The answer must consist of every line below containing "menu".

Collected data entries
◆ ◆ ◆ ◆ ◆ ◆ ◆
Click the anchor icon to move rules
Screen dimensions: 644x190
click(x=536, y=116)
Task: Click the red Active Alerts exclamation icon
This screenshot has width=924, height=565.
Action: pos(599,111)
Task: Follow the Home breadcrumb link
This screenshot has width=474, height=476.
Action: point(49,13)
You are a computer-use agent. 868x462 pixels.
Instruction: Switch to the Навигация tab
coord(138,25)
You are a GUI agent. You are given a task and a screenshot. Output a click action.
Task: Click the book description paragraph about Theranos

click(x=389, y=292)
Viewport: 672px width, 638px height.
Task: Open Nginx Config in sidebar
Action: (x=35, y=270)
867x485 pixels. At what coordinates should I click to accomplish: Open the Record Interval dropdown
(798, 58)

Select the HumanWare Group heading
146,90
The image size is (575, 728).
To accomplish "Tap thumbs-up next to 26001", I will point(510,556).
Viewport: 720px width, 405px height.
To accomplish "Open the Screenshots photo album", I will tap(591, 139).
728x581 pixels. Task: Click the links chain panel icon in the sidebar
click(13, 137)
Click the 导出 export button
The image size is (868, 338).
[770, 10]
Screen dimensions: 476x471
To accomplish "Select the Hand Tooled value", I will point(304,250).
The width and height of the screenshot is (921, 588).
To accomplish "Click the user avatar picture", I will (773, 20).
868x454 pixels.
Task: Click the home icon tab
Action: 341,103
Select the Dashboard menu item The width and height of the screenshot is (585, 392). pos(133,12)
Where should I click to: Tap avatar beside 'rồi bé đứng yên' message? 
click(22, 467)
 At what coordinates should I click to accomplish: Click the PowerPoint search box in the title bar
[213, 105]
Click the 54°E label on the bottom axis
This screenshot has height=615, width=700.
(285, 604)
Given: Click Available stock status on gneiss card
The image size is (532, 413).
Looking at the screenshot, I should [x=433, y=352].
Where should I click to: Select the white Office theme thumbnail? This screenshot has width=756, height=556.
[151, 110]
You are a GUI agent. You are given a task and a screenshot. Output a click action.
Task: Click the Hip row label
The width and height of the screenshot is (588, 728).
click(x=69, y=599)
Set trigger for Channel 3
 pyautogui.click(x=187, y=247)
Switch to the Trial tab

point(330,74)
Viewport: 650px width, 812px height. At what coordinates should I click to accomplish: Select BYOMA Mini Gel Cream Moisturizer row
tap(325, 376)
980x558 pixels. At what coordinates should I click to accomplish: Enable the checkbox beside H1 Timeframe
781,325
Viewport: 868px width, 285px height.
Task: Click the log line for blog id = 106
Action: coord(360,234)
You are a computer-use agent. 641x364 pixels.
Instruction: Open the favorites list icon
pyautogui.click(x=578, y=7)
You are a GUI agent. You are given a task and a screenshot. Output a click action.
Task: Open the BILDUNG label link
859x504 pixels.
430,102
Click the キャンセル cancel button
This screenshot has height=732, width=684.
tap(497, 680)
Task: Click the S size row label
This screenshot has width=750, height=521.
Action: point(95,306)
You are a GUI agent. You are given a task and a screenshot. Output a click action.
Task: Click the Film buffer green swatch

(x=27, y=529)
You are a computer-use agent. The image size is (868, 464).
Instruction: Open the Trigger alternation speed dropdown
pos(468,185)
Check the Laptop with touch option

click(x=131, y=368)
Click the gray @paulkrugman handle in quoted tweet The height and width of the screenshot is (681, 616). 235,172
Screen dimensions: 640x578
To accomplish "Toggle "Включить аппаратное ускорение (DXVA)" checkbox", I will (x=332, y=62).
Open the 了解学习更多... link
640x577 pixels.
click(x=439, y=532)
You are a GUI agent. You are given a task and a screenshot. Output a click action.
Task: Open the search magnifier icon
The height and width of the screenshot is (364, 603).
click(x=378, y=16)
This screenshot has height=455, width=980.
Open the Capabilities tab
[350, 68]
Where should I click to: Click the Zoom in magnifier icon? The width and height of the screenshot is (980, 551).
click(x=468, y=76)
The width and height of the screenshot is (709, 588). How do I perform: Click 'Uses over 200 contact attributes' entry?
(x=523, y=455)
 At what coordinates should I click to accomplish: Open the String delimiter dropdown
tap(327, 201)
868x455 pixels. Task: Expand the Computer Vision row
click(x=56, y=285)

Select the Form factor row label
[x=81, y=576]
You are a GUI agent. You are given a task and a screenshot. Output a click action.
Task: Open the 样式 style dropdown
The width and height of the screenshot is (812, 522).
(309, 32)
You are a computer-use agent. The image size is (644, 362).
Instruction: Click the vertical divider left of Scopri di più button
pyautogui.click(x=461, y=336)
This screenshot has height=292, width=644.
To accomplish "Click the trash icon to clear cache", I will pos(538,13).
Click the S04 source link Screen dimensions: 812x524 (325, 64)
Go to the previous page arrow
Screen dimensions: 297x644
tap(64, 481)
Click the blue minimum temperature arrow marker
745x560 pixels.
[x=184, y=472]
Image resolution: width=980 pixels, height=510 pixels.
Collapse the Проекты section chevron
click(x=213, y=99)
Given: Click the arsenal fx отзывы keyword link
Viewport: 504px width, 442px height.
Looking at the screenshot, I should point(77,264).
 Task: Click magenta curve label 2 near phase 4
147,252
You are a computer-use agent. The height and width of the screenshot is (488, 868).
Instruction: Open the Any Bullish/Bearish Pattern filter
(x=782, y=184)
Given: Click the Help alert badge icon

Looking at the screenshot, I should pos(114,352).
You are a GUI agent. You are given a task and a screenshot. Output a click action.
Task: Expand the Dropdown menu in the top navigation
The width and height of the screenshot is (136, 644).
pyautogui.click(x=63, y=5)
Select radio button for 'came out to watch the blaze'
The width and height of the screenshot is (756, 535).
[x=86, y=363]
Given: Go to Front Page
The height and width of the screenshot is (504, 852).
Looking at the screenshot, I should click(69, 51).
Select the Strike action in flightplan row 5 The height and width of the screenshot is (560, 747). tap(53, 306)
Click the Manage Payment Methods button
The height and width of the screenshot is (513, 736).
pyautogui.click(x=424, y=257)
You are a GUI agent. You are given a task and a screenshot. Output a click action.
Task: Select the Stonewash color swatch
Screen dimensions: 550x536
◆ ◆ ◆ ◆ ◆ ◆ ◆
# [Written response]
Select the Dashboard menu item The width and height of the screenshot is (585, 392). pos(133,12)
Task: Expand the Dropdown menu in the top navigation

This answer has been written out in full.